Les murs de nos villes font partie de notre quotidien. Parfois anonymes et gris, ils se fondent dans le décor. D’autres fois, ils explosent de couleurs et transforment l’espace en une galerie à ciel ouvert. Peints, dessinés, sculptés, ils deviennent des supports d’expression qui interpellent, émeuvent ou émerveillent.

Parmi ces formes d’art urbain, deux approches se distinguent : le street art et le muralisme. Si le premier est souvent associé à des interventions spontanées, parfois clandestines, jouant avec les codes de la rue pour provoquer ou questionner, le second s’inscrit davantage dans une démarche collaborative et durable. Le muralisme transforme les espaces publics, les écoles, les hôpitaux ou les commerces, apportant une touche de vie et d’humanité aux lieux du quotidien.
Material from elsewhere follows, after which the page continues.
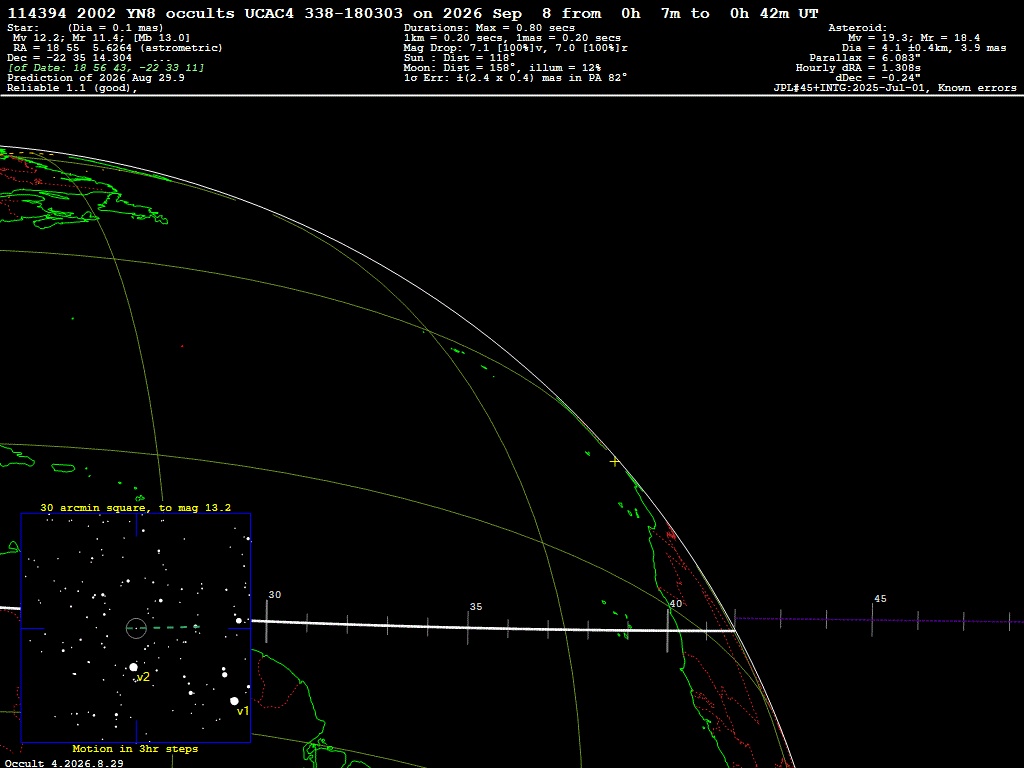Click the yellow cross marker near the limb

pos(614,462)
Comme le disait Eugène Delacroix, "La couleur est par excellence un moyen de bonheur." Les muralistes en sont la parfaite illustration, insufflant de la joie et de la poésie là où l’on ne les attend pas.

C’est précisément cette mission qui anime Alix d'Anselme, dont les fresques lumineuses et expressives métamorphosent des lieux aussi divers que des écoles primaires, le Palais de la Femme ou encore l’Hôpital Necker. À travers son travail, elle fait de chaque mur une invitation à l’évasion et à la contemplation, rendant l’art accessible à tous.

Dans cette interview, Alix nous offre un regard sincère et inspirant sur son approche artistique. Elle nous parle de l'impact de l’art sur la société, des réalités de son métier de muraliste et de l’importance des pratiques artistiques dans notre quotidien.

 

  1. Vous avez débuté votre carrière en tant que graphiste. Qu'est-ce qui vous a amenée à vous orienter vers le muralisme, un changement assez significatif ?

Après des études en école d'art à Paris, j’ai commencé ma carrière en tant que graphiste créant des identités graphiques pour des petites et moyennes entreprises. L’illustration est rapidement devenue une extension naturelle de mon travail, apportant une touche personnelle à mes projets. 

En 2020, pendant le confinement, j’ai remis en question de nombreux aspects de ma vie, notamment mon quotidien professionnel. La vie derrière l’écran ne me satisfaisait plus, j’avais envie de faire quelque chose de mes mains. 

En octobre de la même année, un ami à Barcelone, m’a demandé de peindre les portes de ses bureaux, situés dans le quartier de Gracia, où je résidais à l’époque. 

J’ai évidemment sauté sur l’occasion, et ce projet a marqué un vrai tournant dans mon parcours : je voulais en faire mon métier. 

Je me suis dit que c’était une suite logique à ce que je faisais déjà, il suffisait simplement de changer de support, en remplaçant l’écran ou le carnet de croquis par un mur ! 

2) Pourriez-vous nous parler de votre amour pour la couleur, des formes que vous utilisez et des inspirations qui nourrissent votre travail ?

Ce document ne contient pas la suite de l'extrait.